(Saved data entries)
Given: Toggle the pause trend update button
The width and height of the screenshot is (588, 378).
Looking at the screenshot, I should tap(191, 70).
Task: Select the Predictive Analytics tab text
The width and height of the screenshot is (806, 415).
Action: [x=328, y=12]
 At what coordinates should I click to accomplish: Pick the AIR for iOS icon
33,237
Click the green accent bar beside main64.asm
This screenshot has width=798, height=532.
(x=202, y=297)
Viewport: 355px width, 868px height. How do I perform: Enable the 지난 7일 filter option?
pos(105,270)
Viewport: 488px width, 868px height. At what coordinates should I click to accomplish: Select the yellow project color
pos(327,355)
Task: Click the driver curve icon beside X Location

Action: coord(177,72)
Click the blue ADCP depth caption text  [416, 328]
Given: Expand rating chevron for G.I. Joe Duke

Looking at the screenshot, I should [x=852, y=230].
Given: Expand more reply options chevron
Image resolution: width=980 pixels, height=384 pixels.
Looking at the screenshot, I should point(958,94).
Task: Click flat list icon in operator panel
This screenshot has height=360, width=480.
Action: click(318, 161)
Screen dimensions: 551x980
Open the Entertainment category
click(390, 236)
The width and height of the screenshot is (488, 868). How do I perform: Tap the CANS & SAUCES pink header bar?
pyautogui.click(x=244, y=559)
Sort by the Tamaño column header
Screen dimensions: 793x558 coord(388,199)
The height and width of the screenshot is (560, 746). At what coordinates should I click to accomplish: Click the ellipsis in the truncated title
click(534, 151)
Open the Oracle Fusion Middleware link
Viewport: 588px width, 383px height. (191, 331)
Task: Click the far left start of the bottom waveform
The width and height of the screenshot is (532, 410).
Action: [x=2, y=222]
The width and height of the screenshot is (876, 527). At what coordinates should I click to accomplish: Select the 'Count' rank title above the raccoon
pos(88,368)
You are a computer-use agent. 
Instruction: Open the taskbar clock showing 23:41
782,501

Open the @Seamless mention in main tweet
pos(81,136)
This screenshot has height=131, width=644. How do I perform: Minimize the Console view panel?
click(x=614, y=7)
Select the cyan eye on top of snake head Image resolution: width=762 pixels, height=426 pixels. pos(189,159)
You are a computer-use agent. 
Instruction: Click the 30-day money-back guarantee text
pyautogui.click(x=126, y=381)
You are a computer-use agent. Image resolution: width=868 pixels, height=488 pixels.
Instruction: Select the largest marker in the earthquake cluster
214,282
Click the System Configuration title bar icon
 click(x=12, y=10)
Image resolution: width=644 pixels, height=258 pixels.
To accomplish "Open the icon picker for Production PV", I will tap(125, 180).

**Exercise:** Once you have read the records above, write them out again exactly.

**Expected answer:**
Given: Toggle the pause trend update button
The width and height of the screenshot is (588, 378).
Looking at the screenshot, I should tap(191, 70).
Task: Select the Predictive Analytics tab text
The width and height of the screenshot is (806, 415).
Action: [x=328, y=12]
 At what coordinates should I click to accomplish: Pick the AIR for iOS icon
33,237
Click the green accent bar beside main64.asm
This screenshot has width=798, height=532.
(x=202, y=297)
Viewport: 355px width, 868px height. How do I perform: Enable the 지난 7일 filter option?
pos(105,270)
Viewport: 488px width, 868px height. At what coordinates should I click to accomplish: Select the yellow project color
pos(327,355)
Task: Click the driver curve icon beside X Location

Action: coord(177,72)
Click the blue ADCP depth caption text  [416, 328]
Given: Expand rating chevron for G.I. Joe Duke

Looking at the screenshot, I should [x=852, y=230].
Given: Expand more reply options chevron
Image resolution: width=980 pixels, height=384 pixels.
Looking at the screenshot, I should point(958,94).
Task: Click flat list icon in operator panel
This screenshot has height=360, width=480.
Action: click(318, 161)
Screen dimensions: 551x980
Open the Entertainment category
click(390, 236)
The width and height of the screenshot is (488, 868). How do I perform: Tap the CANS & SAUCES pink header bar?
pyautogui.click(x=244, y=559)
Sort by the Tamaño column header
Screen dimensions: 793x558 coord(388,199)
The height and width of the screenshot is (560, 746). At what coordinates should I click to accomplish: Click the ellipsis in the truncated title
click(534, 151)
Open the Oracle Fusion Middleware link
Viewport: 588px width, 383px height. (191, 331)
Task: Click the far left start of the bottom waveform
The width and height of the screenshot is (532, 410).
Action: [x=2, y=222]
The width and height of the screenshot is (876, 527). At what coordinates should I click to accomplish: Select the 'Count' rank title above the raccoon
pos(88,368)
You are a computer-use agent. 
Instruction: Open the taskbar clock showing 23:41
782,501

Open the @Seamless mention in main tweet
pos(81,136)
This screenshot has height=131, width=644. How do I perform: Minimize the Console view panel?
click(x=614, y=7)
Select the cyan eye on top of snake head Image resolution: width=762 pixels, height=426 pixels. pos(189,159)
You are a computer-use agent. 
Instruction: Click the 30-day money-back guarantee text
pyautogui.click(x=126, y=381)
You are a computer-use agent. Image resolution: width=868 pixels, height=488 pixels.
Instruction: Select the largest marker in the earthquake cluster
214,282
Click the System Configuration title bar icon
 click(x=12, y=10)
Image resolution: width=644 pixels, height=258 pixels.
To accomplish "Open the icon picker for Production PV", I will tap(125, 180).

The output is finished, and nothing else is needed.